Opinion from Bob Nicholson on November 22, 2013 at 3:04 PM
Greetings from rural Udumalpet, India. Business gives me the opportunity to get to know people and cultures all over the world. It reinforces the importance of international cooperation and trade. What happens in other countries really does affect us in Alabama; we have an economic stake in their success. Travel also helps to remind me of how blessed I am to have been born in the USA. We take for granted things that many other people can only dream of. Sitting here, I fully understand the truth of the cliché “first world problems.”
It also helps me to appreciate the government that we have. Warts and all, our local, state and federal government somehow manages to be less wasteful, less corrupt and more effective than most. No one can deny our problems, but to the many who now think that government can’t get anything right, you are wrong. Continuing a theme from a previous column, you have bought the myth.
How many times did your power go out in the last hour? Here in India, we’ve had power drop at least a dozen times. TVA, an entity created by the federal government, provides most of the Tennessee Valley with reliable electricity. Alabama Power, regulated by state government (loosely) provides reliable power to most of the rest of the state. You drive on roads built and maintained by all levels of government working together. Did you drink any clean water from your tap or flush your toilet today? Most of our water and sewer services are provided by municipal utilities. These are things that are easy to take for granted until you don’t have them.
My father attended college thanks to GI bill, a program still helping veterans today. I’d be willing to bet that quite a few of NASA’s alumni here in Huntsville were World War II and Korean War veterans educated that way as well. Did you hear the news this week that the number of homeless veterans has dropped 24 percent over the last six years? That’s despite the recession and thanks to Rapid-Rehousing, a program managed by the Department of Housing and Urban Development. Perhaps those of you who lean Libertarian would rather these veterans remain on the street waiting for a private-sector solution. I’d rather have veterans not be homeless.
Sent any emails lately or surfed the Internet? No private company would have taken the risk of creating the Internet, but our government saw value where there was none. Although it was originally a Defense Department project, the US government had the wisdom to allow the public to have access. The Centers for Disease Control, NASA, and the National Weather Service are all federal agencies. On the whole, they do a good job. If you expect perfection in government, go find some agency that humans are not involved in.

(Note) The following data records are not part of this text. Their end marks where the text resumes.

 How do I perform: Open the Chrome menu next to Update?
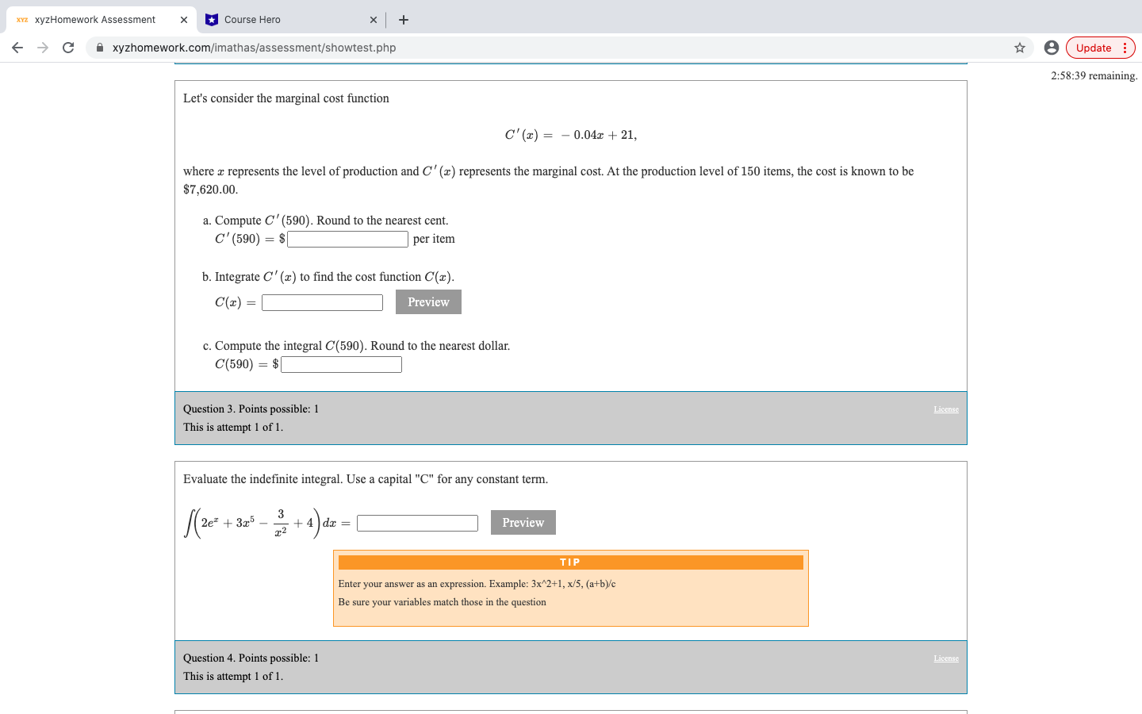(1125, 48)
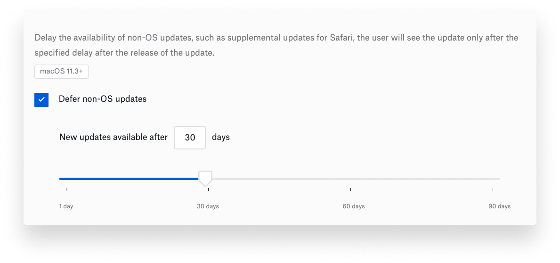The height and width of the screenshot is (263, 560).
Task: Click the "Defer non-OS updates" label text
Action: coord(102,99)
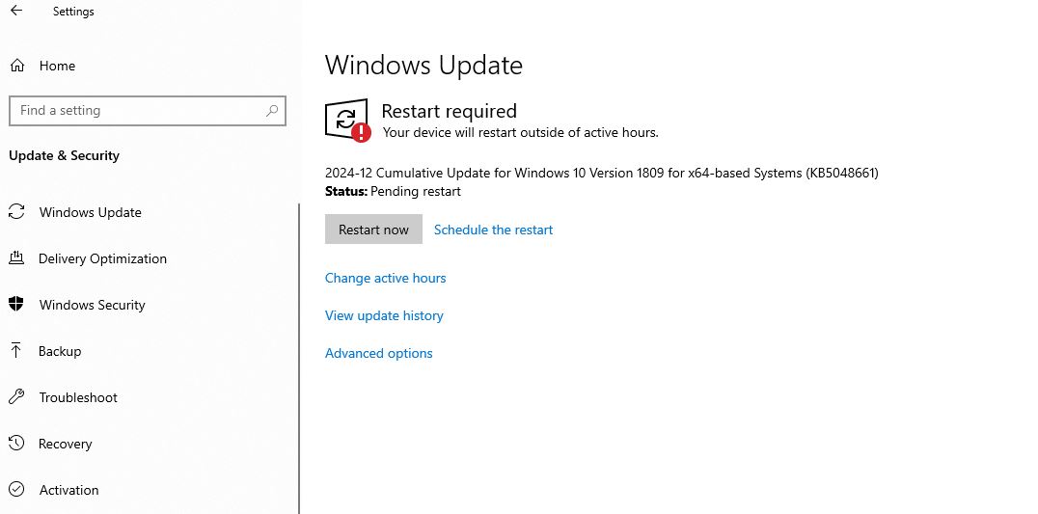The height and width of the screenshot is (514, 1038).
Task: Click the Troubleshoot wrench icon
Action: tap(16, 397)
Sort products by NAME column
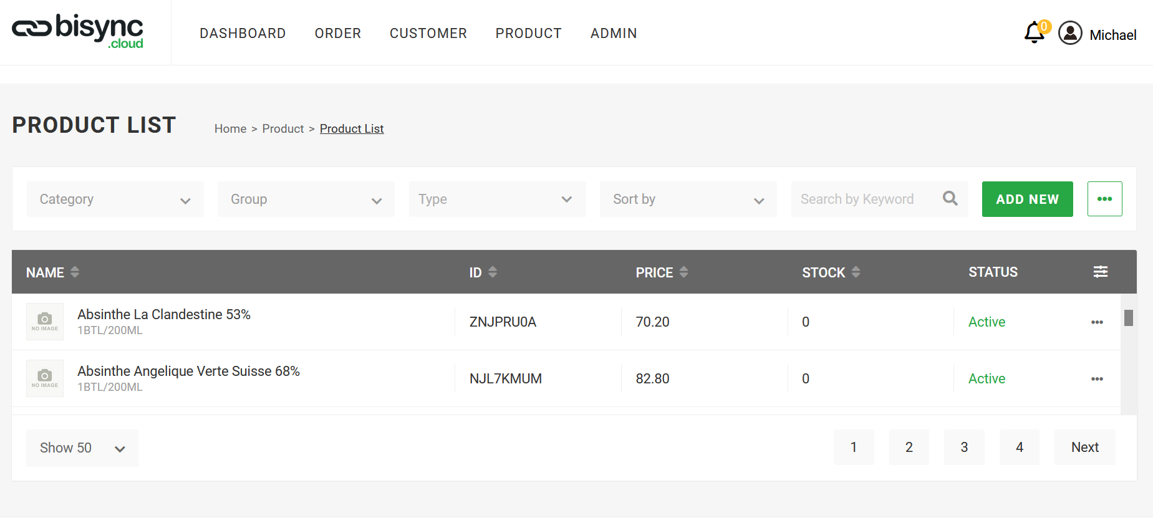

Which brings us, of course, to the terrible rollout of Healtcare.gov. Let’s back up a bit and remember why the bill was passed. Millions of your fellow citizens live one illness away from bankruptcy, and medical bills, not lavish lifestyles, are the biggest cause of individual bankruptcies in the country. Insurance companies abused pre-existing condition rules, gorged on excess profits and sold many policies in the individual market that had so many exclusions they were essentially worthless. When Democrats wrote the Affordable Care Act, they based it on a plan created by the conservative Heritage Foundation (published in 1989) to try to attract Republican votes. They were naïve to believe that Republicans would continue to support this plan if the president embraced it; the plan passed with no Republican support.
The plan contains several provisions that Republicans should embrace. The Independent Patient Advisory Board exists to find cost-savings and to determine which treatments are effective and which are not. Cutting waste like this used to be a bipartisan objective, but that was before Obama became president. The individual mandate exists to prevent people from delaying coverage until they are already sick, thus freeloading off of the system. This requirement to accept individual responsibility for your own care was also a Republican rally cry – but now these same people call it government tyranny.
Yes, the rollout was botched. But I have a response to those who say it can’t be fixed, who say that the bill is unworkable. I grew up in Huntsville. I grew up in a town where the impossible became reality when a man landed on the moon. The space program experienced failure and setbacks, but no one ever seriously talked about quitting. They assessed the situation, planned and tested solutions and made it right. When someone says they can’t fix health care, what they really mean is that they choose not to. When they say we can’t afford it, what they mean is that they are not motivated to try; their priorities do not lie in making people’s lives better. We are smart enough to figure this out, and this was a common goal before politics intervened.
If you still complain about government tyranny, please, take a vacation in Somalia or Haiti. There, you’ll find out what it means to live without big brother; you’ll find what it is to be truly free. Once you get home, perhaps we can start to work together to find common ground. We can make things better together, but you have to want to try.
Bob Nicholson is a certified public accountant who lives in Huntsville and works in corporate finance.